In order to filter out false possitives and diminish the effects of periodic false negatives, a series of heatmap functions were performed on input images (Block 11). Heat was added and subtracted for each bounding box detected in our image and compared to a minimum threshold. Pixels that met the threshold were fed into scipy labels in order to determine how many unique vehicles were in the image, while pixels that did not meet the threshold were discarded as false possitives. Heatmaps were tracked between frames using a class vehicle_tracker (Block 12), which decreased false negatives. This was accomplished by allowing a heat bank of up to 10 degrees, and cooling every pixel by 2 degrees when there are no boxes present (5 frames maximum cooldown time).

picture of heatmap picture of bounding_boxes

Result

The final results of the pipeline can be viewed in the following video (click on this link and download if the video is not loading)

Video

Reflections

  • The SVM is very sucesptible to it's data set. Originally poor results were generated when tweaking meta-variables. Following this the dataset was broken from; car, non-car, into; car, non-car, car-time-series. the car-time-series was then added to the training data after performing train_test_split.
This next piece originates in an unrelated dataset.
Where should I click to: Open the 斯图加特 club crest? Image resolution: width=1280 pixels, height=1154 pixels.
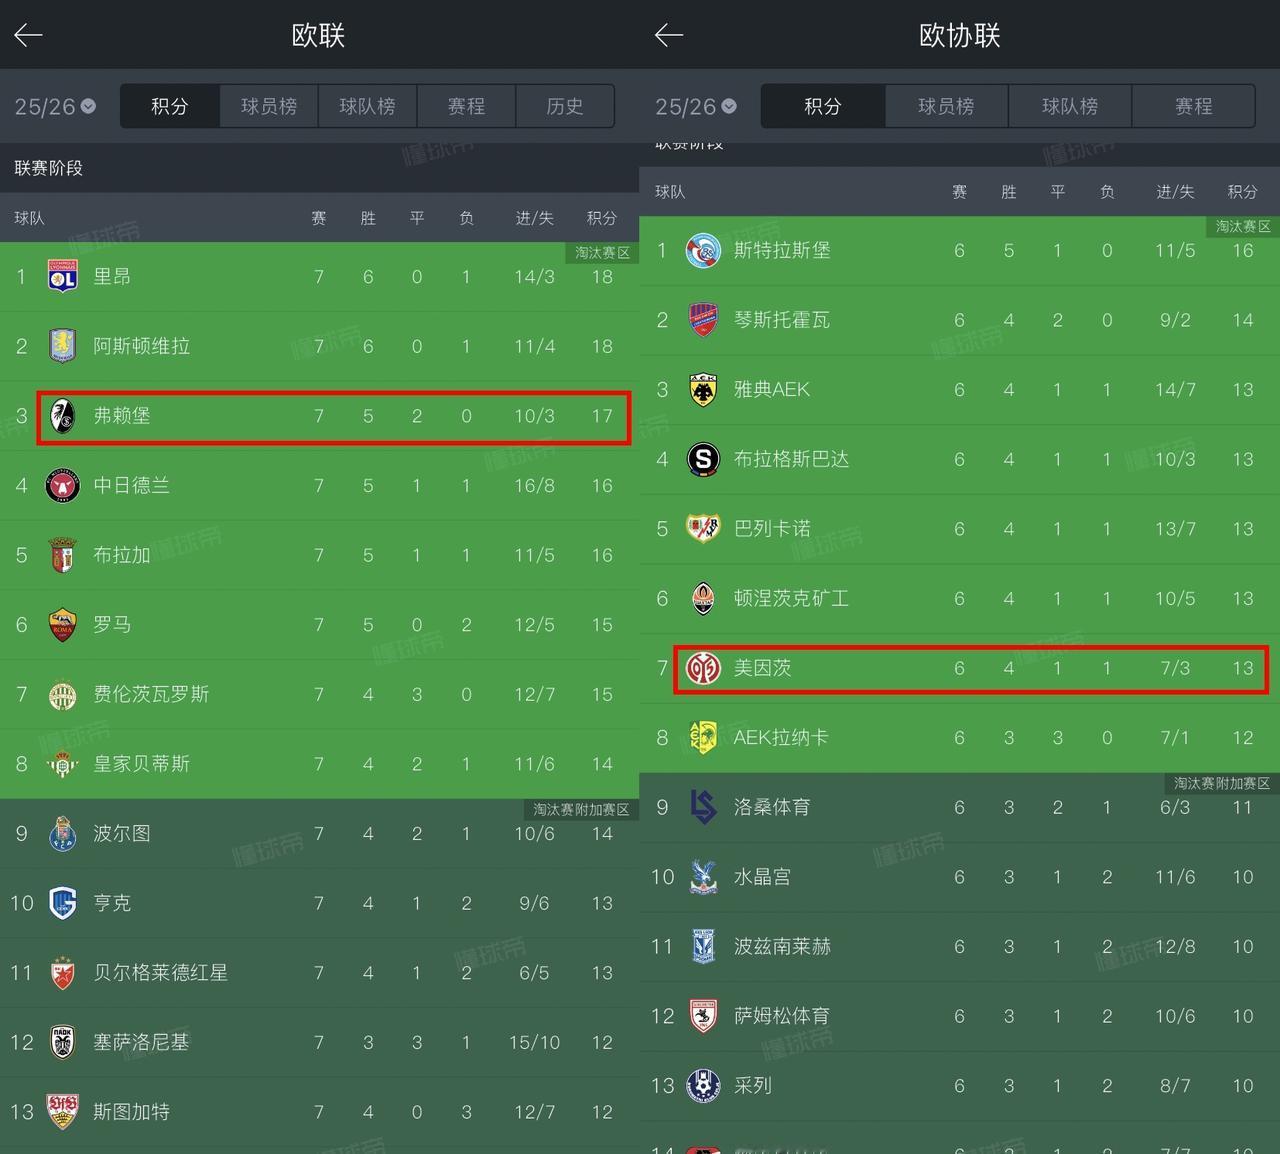(x=63, y=1111)
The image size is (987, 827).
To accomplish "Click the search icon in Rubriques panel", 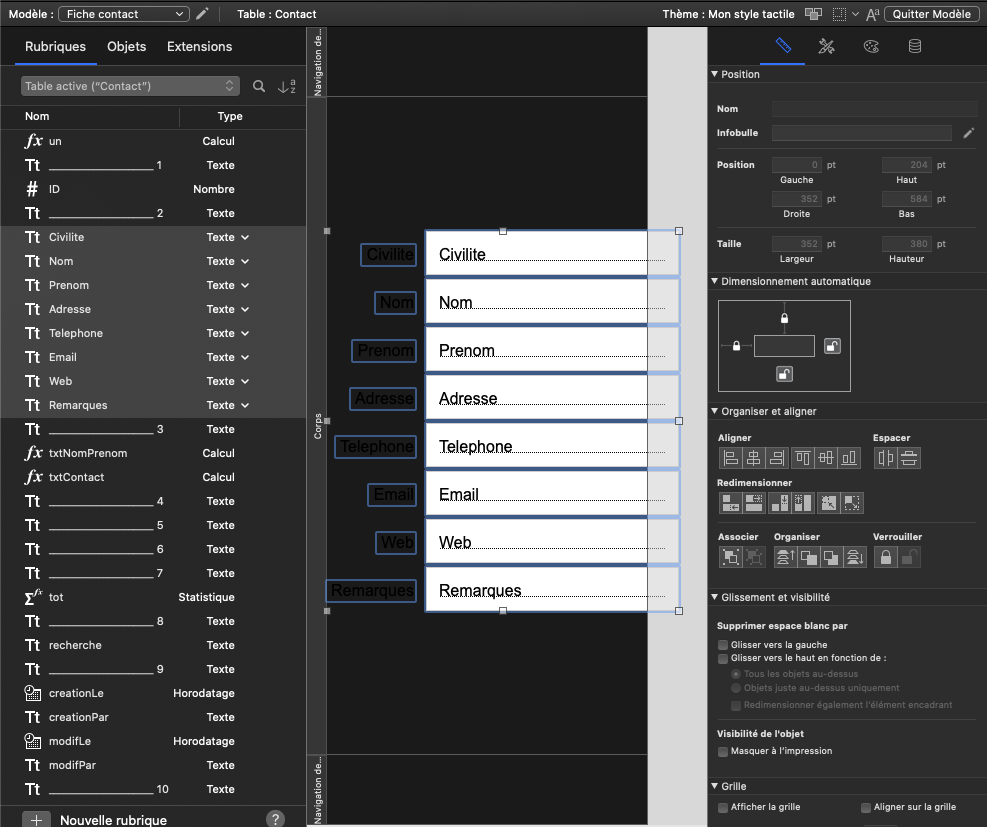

This decreased testing accuracy by ~.9%, however it greatly increased performance.

  • Derived from the above paragraph, a larger dataset would likley greatly benefit our detection ability. Addtionally the inclusion of hard-negatives from our project video would allow an improved performance, specifically where the shading changes rapidly in the image.

  • A neural net would likely offer an excellent alternative to our SVM, however time constraints on training and testing were not conducive of that path for the moment.